Read the lines below, and copy any that contain the string "computer".

== Data for the task ==

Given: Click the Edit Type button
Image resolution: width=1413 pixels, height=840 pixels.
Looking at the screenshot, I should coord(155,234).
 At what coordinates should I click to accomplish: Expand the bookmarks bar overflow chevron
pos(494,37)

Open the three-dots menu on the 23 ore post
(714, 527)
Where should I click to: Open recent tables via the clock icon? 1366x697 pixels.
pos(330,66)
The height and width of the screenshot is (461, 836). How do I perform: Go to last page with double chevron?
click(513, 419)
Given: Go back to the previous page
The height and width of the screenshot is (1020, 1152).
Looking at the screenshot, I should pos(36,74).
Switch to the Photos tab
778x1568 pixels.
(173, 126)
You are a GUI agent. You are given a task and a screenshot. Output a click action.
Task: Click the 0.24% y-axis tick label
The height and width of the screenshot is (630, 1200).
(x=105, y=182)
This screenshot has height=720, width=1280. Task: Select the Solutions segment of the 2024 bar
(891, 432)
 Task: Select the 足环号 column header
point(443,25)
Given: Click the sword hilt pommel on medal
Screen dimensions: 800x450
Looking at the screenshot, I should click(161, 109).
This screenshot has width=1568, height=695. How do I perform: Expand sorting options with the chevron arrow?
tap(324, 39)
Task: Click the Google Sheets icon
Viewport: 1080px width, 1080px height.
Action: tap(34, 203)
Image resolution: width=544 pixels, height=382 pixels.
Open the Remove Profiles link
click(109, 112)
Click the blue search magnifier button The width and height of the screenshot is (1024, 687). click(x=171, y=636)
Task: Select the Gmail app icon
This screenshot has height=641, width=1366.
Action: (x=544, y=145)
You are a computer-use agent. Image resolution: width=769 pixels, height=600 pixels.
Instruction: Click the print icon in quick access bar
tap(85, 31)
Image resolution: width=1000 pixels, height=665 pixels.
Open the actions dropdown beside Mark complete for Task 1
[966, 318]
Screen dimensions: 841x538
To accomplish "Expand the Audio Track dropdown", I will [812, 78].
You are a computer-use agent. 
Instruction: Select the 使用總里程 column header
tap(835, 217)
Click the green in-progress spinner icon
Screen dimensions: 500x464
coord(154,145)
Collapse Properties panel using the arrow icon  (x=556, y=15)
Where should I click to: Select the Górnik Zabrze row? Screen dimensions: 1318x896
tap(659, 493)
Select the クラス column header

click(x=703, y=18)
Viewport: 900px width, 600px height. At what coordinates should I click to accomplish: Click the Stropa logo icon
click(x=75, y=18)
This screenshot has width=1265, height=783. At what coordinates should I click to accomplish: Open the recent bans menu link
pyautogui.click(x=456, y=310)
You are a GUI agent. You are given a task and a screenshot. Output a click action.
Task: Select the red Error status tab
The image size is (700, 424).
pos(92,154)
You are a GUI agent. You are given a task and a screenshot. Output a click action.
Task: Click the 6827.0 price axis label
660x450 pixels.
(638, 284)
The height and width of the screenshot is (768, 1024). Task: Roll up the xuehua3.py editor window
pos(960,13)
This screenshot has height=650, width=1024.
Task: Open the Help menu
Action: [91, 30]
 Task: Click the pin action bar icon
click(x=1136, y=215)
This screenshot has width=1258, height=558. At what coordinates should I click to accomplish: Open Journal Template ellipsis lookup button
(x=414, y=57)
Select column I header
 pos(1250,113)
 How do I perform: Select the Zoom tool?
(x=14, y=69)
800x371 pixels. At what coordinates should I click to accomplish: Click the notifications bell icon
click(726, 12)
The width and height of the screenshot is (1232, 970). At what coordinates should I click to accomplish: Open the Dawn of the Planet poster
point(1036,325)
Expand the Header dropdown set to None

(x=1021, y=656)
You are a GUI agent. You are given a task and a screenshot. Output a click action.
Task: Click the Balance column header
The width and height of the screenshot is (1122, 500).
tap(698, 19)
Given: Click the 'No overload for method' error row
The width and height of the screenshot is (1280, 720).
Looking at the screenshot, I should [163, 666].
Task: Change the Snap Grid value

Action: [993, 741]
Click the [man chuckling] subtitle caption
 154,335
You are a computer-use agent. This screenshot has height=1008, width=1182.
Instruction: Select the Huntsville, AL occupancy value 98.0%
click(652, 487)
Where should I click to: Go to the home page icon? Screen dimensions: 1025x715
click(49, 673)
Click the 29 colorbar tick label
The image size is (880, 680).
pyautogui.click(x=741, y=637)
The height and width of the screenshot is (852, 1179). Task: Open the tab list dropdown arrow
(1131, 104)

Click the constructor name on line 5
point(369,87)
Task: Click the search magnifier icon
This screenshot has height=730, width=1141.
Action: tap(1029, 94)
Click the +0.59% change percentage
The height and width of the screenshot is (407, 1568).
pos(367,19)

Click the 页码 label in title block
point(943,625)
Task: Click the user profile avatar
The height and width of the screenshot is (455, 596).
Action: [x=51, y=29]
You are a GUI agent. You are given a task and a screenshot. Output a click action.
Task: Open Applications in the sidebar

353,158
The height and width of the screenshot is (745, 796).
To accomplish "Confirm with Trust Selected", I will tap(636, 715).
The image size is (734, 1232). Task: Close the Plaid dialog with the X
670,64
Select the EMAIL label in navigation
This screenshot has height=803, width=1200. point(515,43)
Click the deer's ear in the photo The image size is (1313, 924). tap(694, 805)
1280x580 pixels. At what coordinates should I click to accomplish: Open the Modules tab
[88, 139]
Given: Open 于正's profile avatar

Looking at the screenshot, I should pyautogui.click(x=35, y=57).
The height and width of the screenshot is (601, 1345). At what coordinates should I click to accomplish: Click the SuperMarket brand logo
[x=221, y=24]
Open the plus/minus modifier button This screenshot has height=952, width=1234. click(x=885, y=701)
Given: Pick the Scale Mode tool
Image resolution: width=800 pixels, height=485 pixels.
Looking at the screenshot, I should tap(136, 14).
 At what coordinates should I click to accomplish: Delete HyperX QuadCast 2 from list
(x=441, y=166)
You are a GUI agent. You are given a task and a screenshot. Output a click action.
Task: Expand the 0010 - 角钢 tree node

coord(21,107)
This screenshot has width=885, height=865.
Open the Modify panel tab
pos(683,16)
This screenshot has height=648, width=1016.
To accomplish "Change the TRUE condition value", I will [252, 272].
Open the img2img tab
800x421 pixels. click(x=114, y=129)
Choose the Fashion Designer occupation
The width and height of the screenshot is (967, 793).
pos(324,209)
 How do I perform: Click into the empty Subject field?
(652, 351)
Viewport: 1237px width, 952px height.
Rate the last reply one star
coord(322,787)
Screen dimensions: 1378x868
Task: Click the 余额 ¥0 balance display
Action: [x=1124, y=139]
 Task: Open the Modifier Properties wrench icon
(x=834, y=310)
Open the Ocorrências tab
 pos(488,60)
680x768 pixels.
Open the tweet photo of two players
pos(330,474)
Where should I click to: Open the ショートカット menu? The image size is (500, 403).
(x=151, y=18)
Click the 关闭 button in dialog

===

- Response area
You are a computer-use agent. Image resolution: width=769 pixels, height=600 pixels.
You are a computer-use agent. 
You are a computer-use agent. This screenshot has height=1008, width=1182.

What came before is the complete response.